[[ Records open ]]

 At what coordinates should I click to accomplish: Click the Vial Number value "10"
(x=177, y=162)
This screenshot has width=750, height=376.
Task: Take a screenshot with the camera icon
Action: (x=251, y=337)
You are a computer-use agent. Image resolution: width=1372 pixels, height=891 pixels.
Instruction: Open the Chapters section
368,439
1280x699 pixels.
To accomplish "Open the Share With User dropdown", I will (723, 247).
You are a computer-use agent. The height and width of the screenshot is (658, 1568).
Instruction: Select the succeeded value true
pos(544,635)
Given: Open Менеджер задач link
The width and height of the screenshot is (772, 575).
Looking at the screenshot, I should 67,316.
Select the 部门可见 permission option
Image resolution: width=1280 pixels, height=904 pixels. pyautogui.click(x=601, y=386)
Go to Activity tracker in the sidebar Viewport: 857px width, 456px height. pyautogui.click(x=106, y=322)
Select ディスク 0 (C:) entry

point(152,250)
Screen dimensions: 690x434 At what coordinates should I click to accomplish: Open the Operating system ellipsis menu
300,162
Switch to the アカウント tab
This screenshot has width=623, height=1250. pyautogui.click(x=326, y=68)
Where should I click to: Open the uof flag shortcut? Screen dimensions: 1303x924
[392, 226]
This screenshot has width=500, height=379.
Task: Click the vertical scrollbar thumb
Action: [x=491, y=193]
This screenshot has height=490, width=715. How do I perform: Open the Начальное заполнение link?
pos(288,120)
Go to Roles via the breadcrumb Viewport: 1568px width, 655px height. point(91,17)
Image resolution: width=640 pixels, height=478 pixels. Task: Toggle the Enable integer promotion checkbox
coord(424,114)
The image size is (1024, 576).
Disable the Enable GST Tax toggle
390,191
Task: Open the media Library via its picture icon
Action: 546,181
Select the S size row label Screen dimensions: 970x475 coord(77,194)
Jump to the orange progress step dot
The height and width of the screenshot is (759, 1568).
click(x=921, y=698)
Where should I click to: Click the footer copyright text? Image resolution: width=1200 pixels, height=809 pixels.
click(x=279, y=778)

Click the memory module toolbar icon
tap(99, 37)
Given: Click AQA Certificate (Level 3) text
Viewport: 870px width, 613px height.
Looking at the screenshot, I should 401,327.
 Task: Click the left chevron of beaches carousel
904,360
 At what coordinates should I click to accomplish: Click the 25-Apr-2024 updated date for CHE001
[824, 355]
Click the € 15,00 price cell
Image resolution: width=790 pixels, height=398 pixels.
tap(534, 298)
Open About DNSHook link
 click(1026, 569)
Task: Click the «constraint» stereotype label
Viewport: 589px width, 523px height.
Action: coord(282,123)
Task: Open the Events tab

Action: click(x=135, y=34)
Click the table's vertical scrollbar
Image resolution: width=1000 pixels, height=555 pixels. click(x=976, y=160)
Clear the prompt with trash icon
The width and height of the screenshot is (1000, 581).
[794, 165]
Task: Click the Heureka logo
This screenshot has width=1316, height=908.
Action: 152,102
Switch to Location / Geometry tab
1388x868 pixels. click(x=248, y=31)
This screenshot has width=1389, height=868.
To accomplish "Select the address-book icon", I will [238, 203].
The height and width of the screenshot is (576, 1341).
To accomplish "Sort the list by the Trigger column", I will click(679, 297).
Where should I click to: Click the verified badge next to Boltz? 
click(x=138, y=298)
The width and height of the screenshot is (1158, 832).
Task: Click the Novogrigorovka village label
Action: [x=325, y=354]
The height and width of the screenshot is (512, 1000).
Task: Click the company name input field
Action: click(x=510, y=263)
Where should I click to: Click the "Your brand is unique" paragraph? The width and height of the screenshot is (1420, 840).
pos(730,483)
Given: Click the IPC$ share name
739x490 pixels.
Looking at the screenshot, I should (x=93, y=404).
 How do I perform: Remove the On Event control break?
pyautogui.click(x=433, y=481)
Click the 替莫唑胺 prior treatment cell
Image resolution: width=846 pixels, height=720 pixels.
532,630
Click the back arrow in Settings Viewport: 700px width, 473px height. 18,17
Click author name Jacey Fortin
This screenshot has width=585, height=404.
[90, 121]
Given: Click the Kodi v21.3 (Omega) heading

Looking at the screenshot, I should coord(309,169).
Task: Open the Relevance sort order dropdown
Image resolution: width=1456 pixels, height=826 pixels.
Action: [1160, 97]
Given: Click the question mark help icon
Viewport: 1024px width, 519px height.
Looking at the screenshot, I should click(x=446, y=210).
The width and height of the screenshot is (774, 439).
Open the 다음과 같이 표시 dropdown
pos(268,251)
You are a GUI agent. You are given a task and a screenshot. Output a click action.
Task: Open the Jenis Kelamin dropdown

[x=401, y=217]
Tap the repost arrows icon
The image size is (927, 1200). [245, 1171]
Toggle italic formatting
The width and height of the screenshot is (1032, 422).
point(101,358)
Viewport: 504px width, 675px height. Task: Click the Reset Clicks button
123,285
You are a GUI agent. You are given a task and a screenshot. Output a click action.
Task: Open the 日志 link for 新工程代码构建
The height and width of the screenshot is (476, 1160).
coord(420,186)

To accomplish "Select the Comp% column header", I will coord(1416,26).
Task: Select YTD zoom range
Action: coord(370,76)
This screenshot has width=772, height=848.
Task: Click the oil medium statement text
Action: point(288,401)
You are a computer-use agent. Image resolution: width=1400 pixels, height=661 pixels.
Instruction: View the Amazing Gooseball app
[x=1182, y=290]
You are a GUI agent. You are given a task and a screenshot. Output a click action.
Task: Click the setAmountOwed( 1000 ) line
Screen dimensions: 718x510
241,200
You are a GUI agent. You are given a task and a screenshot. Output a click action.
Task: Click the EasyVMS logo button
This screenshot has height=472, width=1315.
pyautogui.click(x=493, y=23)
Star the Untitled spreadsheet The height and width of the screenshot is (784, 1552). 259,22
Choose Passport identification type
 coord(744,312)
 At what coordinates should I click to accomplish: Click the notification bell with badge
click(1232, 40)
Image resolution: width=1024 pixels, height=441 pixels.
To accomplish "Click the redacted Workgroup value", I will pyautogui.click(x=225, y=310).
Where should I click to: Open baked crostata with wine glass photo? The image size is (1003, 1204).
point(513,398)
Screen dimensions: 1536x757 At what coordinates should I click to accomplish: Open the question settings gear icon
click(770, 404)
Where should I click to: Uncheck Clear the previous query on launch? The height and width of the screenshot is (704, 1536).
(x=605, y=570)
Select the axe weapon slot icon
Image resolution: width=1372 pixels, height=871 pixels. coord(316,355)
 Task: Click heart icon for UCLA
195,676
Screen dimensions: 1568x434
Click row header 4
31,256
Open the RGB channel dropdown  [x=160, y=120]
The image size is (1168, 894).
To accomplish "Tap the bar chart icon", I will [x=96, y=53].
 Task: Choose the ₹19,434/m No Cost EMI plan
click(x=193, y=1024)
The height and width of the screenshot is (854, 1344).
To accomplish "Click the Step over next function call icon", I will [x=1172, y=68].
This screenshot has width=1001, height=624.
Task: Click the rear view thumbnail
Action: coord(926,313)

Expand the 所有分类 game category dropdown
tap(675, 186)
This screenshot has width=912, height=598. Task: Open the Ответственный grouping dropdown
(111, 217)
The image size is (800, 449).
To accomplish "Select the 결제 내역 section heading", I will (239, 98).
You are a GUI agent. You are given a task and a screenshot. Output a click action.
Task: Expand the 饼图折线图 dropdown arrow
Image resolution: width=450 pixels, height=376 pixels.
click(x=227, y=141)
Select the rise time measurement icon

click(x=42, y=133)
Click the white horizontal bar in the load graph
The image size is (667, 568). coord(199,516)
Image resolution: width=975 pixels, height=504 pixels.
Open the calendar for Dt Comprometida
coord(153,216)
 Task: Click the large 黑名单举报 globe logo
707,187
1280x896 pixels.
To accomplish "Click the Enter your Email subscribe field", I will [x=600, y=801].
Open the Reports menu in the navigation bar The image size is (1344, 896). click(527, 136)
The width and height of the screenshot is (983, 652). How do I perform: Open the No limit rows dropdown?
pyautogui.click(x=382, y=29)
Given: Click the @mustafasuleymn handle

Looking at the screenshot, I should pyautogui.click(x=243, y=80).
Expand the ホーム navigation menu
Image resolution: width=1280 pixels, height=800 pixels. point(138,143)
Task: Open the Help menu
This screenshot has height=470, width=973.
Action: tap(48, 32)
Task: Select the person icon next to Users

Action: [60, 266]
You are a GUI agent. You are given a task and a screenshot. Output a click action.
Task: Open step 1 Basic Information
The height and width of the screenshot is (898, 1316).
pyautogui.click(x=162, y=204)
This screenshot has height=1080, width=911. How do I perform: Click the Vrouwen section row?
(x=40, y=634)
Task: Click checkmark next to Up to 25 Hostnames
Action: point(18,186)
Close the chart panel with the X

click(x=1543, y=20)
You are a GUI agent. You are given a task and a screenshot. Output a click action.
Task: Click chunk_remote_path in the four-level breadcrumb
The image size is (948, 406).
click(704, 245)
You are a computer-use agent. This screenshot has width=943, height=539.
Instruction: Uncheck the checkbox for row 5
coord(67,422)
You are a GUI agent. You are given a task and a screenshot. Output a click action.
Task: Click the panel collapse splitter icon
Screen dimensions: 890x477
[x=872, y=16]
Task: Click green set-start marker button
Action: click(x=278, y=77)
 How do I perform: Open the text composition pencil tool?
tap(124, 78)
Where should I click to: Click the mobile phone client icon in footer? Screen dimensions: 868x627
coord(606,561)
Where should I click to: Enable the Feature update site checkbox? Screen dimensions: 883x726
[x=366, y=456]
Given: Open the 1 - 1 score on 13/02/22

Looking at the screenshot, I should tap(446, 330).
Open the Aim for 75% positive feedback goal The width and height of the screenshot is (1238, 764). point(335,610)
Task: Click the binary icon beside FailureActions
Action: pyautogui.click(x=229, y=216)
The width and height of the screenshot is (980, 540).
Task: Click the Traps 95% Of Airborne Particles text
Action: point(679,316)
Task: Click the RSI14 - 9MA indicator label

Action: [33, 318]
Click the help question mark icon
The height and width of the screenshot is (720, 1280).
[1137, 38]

[[ Records closed ]]

What you have to do -
Lines in the data that include the word "computer" should all be copied.

Task result -
You are a computer-use agent. Image resolution: width=1372 pixels, height=891 pixels.
You are a computer-use agent. The height and width of the screenshot is (658, 1568).
You are a computer-use agent. Image resolution: width=1400 pixels, height=661 pixels.
You are a computer-use agent. This screenshot has width=943, height=539.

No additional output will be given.